Tablica pamiątkowa poświęcona ks. Kaczkowskiemu
W zeszły wtorek w kościele św. Jerzego w Sopocie odbyła się msza w intencji zmarłego ks. Kaczkowskiego – bioetyka i założyciela Hospicjum w Pucku. Podczas ceremonii została odsłonięta tablica upamiętniająca duchownego.
We wtorek na rocznicowej mszy w intencji ks. Kaczkowskiego zebrało się prawie 300 osób – wiernych, przyjaciół oraz członków rodziny kapłana. W trakcie uroczystości została odsłonięta tablica upamiętniająca duchownego. Pieniądze na ten cel pochodzą ze zbiórki publicznej. Podczas mszy odsłonięto także tablicę poświęconą ks. Pawłowi Matulewiczowi. Kapłan swoją duchową misję prowadził w okresie stalinizmu. Na uroczystości pojawił się sam prezydent Sopotu – Jacek Karnowski, który w przemówieniu podkreślił znacznie działań podejmowanych przez obu księży.

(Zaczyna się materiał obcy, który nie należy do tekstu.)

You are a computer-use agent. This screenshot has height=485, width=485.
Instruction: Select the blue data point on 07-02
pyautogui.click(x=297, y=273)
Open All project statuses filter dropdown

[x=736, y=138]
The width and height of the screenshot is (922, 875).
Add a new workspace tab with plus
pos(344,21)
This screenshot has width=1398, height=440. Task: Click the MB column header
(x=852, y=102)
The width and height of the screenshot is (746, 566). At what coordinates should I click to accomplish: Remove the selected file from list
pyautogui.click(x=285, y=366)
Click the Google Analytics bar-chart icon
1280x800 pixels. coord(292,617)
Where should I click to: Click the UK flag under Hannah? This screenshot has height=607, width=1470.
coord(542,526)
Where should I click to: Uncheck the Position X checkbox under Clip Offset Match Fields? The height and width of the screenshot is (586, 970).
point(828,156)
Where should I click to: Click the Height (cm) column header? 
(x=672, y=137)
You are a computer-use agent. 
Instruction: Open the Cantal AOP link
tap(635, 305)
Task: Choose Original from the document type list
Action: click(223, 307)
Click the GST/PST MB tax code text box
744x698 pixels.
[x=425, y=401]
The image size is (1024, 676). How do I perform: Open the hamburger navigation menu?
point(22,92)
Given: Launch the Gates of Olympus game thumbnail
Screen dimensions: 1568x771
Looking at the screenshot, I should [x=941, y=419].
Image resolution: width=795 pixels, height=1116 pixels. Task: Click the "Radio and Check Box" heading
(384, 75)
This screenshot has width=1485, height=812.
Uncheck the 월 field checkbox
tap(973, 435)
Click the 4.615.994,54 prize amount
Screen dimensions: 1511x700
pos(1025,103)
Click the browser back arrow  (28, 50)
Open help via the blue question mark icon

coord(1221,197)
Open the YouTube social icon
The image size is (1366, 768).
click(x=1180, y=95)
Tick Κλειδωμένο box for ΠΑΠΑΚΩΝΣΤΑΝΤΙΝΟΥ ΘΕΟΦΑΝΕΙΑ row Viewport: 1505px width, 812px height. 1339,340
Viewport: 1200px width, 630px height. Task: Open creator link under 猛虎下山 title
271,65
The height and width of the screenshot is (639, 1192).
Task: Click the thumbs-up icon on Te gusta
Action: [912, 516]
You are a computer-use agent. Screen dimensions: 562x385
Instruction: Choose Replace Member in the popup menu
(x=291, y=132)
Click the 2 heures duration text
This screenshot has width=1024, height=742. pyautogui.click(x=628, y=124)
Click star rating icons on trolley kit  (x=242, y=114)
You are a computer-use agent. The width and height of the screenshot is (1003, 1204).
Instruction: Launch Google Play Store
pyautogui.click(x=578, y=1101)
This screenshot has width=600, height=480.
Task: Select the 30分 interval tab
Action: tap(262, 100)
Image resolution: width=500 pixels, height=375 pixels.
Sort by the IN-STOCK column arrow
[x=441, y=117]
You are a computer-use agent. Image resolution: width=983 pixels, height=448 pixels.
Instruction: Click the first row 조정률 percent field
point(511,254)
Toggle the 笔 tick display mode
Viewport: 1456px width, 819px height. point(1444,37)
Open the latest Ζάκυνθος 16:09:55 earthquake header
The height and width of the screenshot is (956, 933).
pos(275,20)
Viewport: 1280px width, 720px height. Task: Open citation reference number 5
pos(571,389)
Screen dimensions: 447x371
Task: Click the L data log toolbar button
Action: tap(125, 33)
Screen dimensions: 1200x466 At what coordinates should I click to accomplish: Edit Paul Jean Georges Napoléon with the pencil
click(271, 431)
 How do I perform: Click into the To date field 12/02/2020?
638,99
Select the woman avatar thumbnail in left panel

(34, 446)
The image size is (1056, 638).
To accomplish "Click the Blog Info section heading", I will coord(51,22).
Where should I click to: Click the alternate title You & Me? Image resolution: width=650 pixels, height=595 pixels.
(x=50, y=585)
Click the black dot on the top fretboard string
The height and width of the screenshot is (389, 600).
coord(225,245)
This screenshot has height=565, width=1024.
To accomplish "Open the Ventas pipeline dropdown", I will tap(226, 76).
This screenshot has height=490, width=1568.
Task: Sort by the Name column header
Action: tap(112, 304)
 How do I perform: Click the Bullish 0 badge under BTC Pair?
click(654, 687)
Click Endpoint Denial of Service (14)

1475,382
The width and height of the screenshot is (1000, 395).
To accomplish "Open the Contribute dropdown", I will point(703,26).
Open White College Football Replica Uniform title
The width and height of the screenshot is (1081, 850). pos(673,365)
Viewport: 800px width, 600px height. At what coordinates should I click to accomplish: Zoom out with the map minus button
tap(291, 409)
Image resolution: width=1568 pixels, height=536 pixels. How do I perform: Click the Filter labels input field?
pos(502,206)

W związku z rocznicą śmierci ks. Kaczkowskiego, 8 kwietnia o godzinie 20.00, w kościele św. Jerzego odbędzie się koncert Polskiej Filharmonii Kameralnej Sopot.
Ks. Kaczkowski był znany i uwielbiany przez wielu wiernych z całej Polski. Doceniano jego poczucie humoru, wiarę, odwagę i nieprawdopodobną energię, której nie tracił pomimo choroby nowotworowej. Mówił o sobie - onkocelebryta - człowiek, który słynie z tego, że ma raka i zamiast żyć 3 miesiące, żyje już kilka lat. Pozytywnym nastawieniem do życia zjednywał sobie młodych i starych, dodawał otuchy tym, którzy na co dzień zmagali się z cierpieniem. Jego aktywność społeczna oraz duchowa nie jednego wprawiała w zdumienie. Wyłamywał się medialnym schematom – katolicki ksiądz o konserwatywnych poglądach, który czytuje „Gazetę Wyborczą” i otwarcie popiera Jurka Owsiaka. Zasłynął mocnymi wypowiedziami o złym stanie duchowości polskich księży i kościelnej administracji.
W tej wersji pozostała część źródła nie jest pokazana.